Гуселапов снял очки, протёр стёкла полой рубашки и изрёк:
– Сила правды в истине.
– Аплодисменты. – Иванюта всплеснул ладонями. – Очень глубоко.
– А что такого? – удивился Гуселапов. – Не видишь разве, как нас разводят? Зайди в автосалон и посмотри на цены. Они же это специально. Они нас вынуждают красть и под статьёй ходить, чтобы в этих красавцах ездить. Роскосмос, Росатом, средства на сирот и инвалидов, пенсионные фонды – отовсюду чтоб тянули, разворовывали в прах, дотла. Только и забот у них, что искушать да в грех вводить… Чистые бесы.
– Учись соотносить потребности с возможностями, – улыбнулся Иванюта. – Это несложно.
Обычно в вопросах политики Пётр Алексеевич держал себя высокомерно и в беседе участия не принимал, но тут не утерпел и подыграл лукаво Гуселапову.
– Белым американским конгрессменам нельзя говорить неграм, что те черны, – изрёк он. – На адвокатах разоришься. И евреев тоже не тронь – закон все жилы вытянет. Про женщин нечего и говорить: в их сторону только чихни – размажут за сексизм. Единственное, что у них осталось, – это русские. Их хоть Магогами, хоть Гогами крести, за это не посадят. Вот и пылят. Мы – их заветная погремушка. Отними её, и весь этот детсад поедет с петель. Невроз.
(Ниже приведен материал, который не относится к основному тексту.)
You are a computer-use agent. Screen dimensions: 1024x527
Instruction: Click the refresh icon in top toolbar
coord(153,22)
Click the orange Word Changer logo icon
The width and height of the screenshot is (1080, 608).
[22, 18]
Мозг разнесёт заряд подавляемых страстей.
Полина посмотрела на Петра Алексеевича с гордостью.
Куда подевались яксы? Этот вопрос последние месяцы не давал Аплетаеву покоя. Куда откочевали? На Укаяли? На Урубамбу? На Мадре-де-Дьос? Чёрт возьми – куда? Французы ждали от него вестей, чтобы определить сроки экспедиции и выстроить маршрут, а он всё тянул и тянул с ответом. На привычном пути передвижения по сельве индейцы ашанинка яксов не видели, а Никита обещал французам, что снова выведет им дикое племя под камеру. Вопрос репутации. К тому же французы платили неплохие деньги. Да и не во французах было дело, если говорить начистоту. Самого Аплетаева яксы заботили ничуть не меньше – даже больше, поскольку именно они являлись ключом к осуществлению его плана. Того, что на грани вообразимого. Они должны были вывести его к дереву хьяло – матери лесных дев. Это дерево сделалось его навязчивой идеей, мечтой, ради которой он, подобно влюблённому, готов был отказаться от всего, что было дорого ему прежде. Включая орхидеи и чешуекрылых.
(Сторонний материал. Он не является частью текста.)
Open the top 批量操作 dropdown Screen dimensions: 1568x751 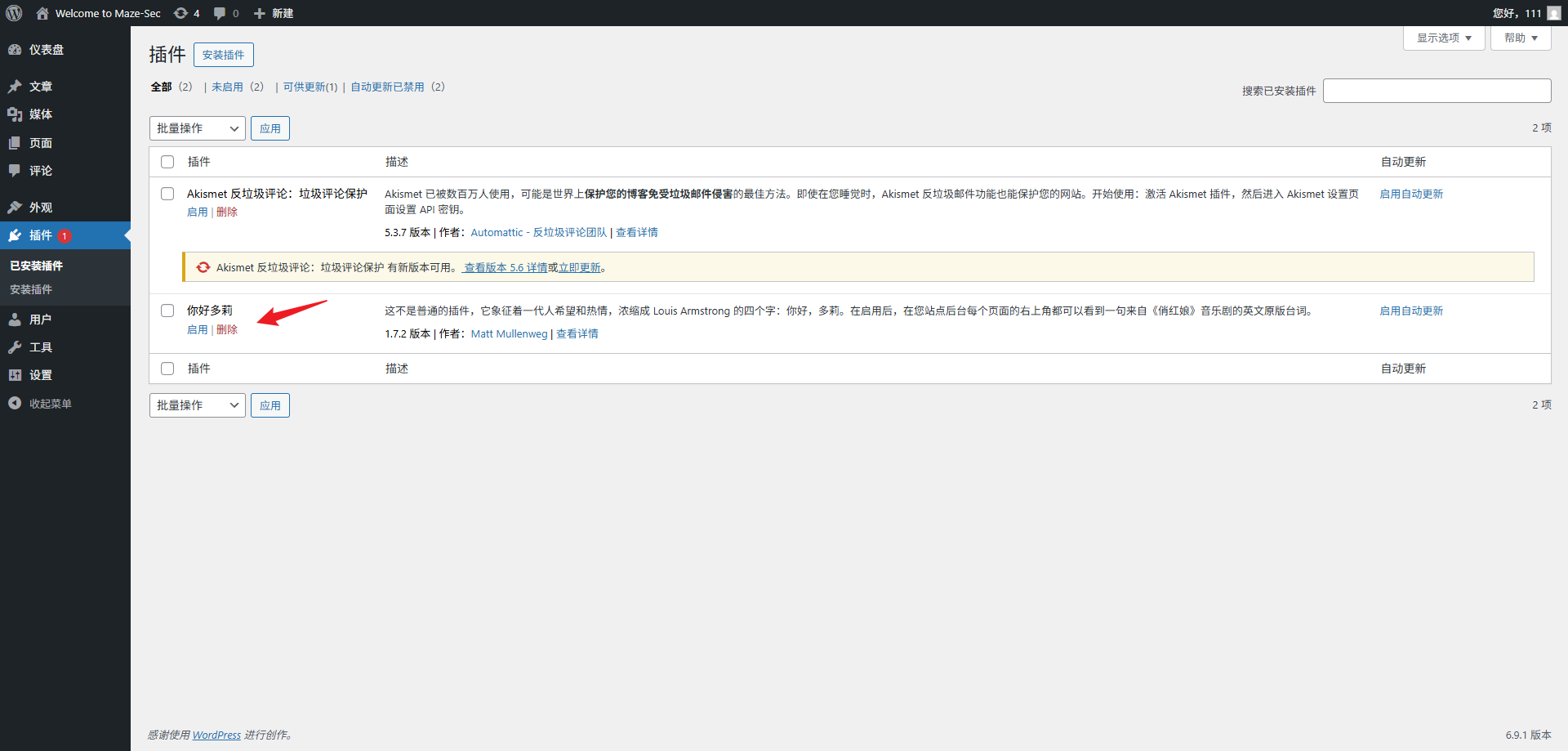[x=197, y=128]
Вечером Аплетаев отправился в инсектарий отлавливать забравшихся туда мерзавцев, способных покуситься на жизнь его чудесных брассолид с совиными глазами на изнанке крыльев. Обычно этим занимался работник – метис Володя из предместий Сатипо (русские имена вошли здесь в моду ещё в пору восторженного преклонения перед страной победившего социализма) – или усыновлённый Хуан, но Аплетаев знал, что дело идёт как надо лишь до той поры, пока сам держишь палец на пульсе. Передоверишь другому, каким бы он ни представлялся исполнительным умельцем, – пиши пропало.
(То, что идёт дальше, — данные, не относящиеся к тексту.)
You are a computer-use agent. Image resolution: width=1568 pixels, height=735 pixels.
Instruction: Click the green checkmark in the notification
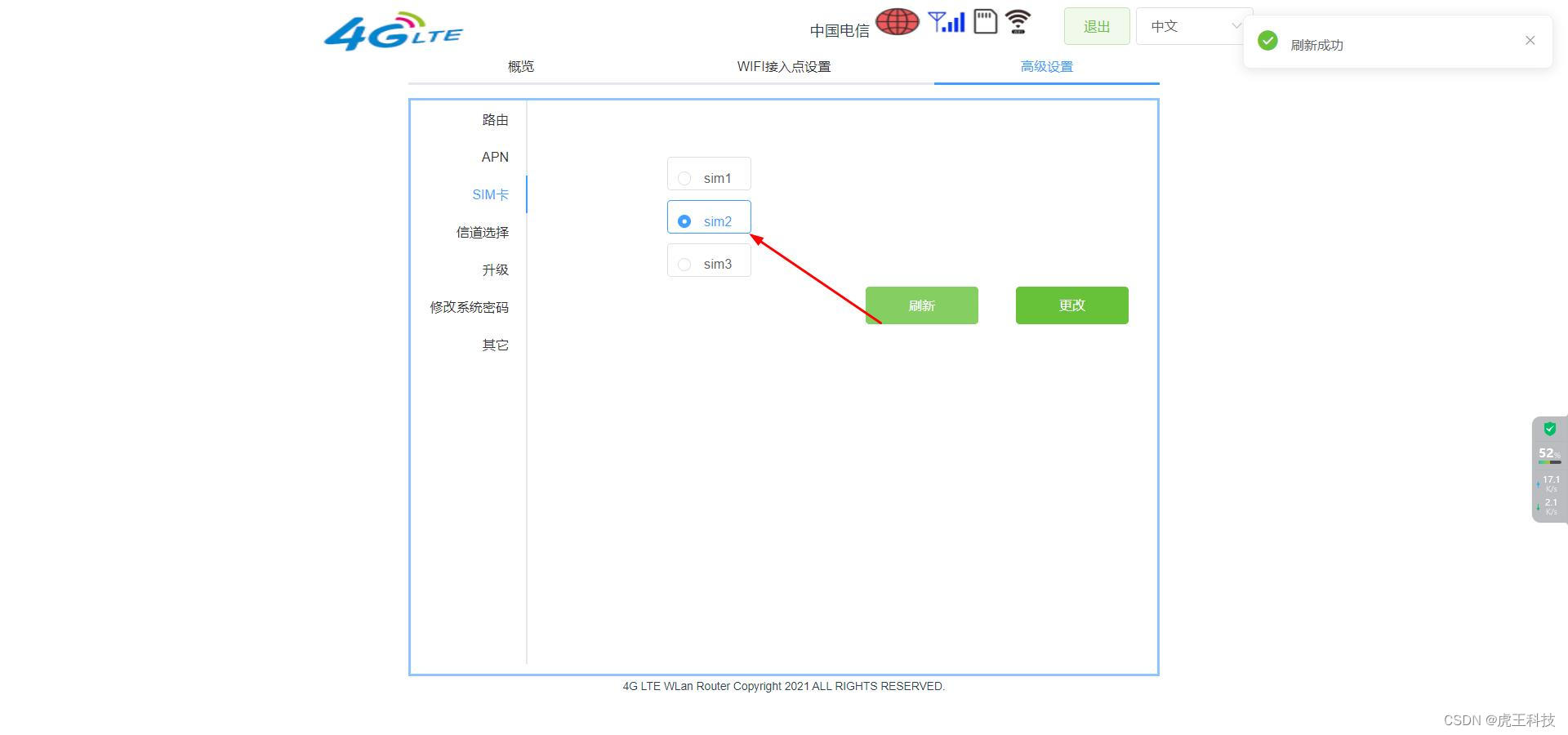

Следом за Аплетаевым увязалась Хавроша – забавная пакарана, живущая в угодьях у Никиты не то в качестве вольного гостя наравне с заскочившими мимоходом обезьянами, туканами и попугаями, не то на правах домашнего животного вместе с рыжим котом и двумя сообразительными и отважными дворнягами, которые не пасовали ни перед опоссумом, ни перед броненосцем, ни перед дикобразом. Пятнистая спина Хавроши подрагивала возле ноги Никиты, словно потешный и вместе с тем полный достоинства грызун был к ней привязан.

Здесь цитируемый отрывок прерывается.